Siena’s ghetto was created at the same time as that of Florence in 1571. The large Jewish presence in the city is verified by documents from the beginning of the thirteenth century that mention a universita iudarum. The Jewish quarter is in the heart of the city, near the Piazza Campo and between the present-day Via San Martino and Via di Salicotto. The narrow little streets and tall houses were partly destroyed during the urban renewal projects of 1935, but certain of them have kept their original appearance, as with the buildings in Via delle Scotte near the synagogue and the names of streets like the Vicolo della Fortuna and the Vicolo della Manna.
The lovely neoclassical synagogue was built in 1756 according to the design of the Florentine architect Giuseppe Del Rosso. The construction lasted thirty years. At the center of the large, high ceilinged hall is an elegant sculpted wood bimah decorated with nine-armed candelabras. The windows are surrounded by moldings in the shape of ionic columns, and among the Baroque stuccowork, the walls feature fourteen verses from the Bible. The beautiful eighteenth-century aron is surrounded by marble Corinthian columns.

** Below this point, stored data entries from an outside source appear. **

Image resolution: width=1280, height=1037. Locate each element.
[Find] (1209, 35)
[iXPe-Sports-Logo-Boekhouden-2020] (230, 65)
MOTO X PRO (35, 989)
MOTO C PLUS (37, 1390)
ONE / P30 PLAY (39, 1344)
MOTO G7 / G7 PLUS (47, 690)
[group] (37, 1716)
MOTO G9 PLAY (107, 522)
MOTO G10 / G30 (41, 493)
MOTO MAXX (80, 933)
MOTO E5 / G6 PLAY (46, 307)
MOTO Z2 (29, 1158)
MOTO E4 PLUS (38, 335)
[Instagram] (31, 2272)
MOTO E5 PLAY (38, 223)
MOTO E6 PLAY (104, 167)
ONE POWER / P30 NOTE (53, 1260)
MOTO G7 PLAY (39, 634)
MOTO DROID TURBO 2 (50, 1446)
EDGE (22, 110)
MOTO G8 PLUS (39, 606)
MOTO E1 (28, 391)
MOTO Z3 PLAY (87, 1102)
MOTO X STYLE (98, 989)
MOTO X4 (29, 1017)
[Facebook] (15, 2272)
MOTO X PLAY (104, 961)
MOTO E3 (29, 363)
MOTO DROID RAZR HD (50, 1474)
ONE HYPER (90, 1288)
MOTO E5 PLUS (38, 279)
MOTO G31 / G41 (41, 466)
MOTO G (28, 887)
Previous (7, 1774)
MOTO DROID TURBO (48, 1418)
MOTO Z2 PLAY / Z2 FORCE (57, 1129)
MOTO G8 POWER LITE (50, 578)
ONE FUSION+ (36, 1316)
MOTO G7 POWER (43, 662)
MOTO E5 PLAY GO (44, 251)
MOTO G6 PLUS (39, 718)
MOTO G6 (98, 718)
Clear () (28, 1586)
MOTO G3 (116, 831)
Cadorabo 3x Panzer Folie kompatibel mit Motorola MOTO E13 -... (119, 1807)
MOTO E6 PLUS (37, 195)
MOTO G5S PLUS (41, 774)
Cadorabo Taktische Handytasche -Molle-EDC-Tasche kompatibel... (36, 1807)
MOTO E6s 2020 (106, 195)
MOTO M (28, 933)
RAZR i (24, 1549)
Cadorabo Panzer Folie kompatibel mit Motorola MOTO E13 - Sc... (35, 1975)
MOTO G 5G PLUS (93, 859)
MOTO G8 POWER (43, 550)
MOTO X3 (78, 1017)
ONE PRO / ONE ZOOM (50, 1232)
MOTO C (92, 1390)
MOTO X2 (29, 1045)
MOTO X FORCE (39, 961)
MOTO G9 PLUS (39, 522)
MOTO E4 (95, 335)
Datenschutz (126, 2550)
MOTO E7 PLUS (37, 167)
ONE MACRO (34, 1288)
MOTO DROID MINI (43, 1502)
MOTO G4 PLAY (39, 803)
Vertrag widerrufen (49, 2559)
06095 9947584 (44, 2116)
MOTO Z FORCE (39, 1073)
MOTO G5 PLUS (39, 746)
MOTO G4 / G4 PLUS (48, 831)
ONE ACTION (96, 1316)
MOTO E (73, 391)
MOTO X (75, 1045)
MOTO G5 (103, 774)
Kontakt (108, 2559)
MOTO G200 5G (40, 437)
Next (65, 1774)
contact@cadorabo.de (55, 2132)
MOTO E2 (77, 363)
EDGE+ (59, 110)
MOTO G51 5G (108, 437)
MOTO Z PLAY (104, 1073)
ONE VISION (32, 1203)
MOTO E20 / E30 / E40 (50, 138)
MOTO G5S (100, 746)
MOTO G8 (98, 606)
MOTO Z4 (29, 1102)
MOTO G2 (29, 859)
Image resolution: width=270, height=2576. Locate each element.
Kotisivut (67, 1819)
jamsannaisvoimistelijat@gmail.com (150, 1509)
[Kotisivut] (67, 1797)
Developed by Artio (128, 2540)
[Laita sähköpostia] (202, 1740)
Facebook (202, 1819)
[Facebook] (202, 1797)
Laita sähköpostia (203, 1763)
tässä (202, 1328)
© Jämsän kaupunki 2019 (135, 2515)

Facing the synagogue, in Via degli Archi, stands the old fountain of the ghetto, which once boasted a statue of Moses. The statue was removed in the twentieth century dur to pressure from indignant Orthodox Jews, who saw the statue as a transgression of the law forbidding representation of the human figure. It is now located in the local museum.
At the gates of the city on Via Certosa, one can see the old Jewish cemetery, whose oldest graves date to the sixteenth century.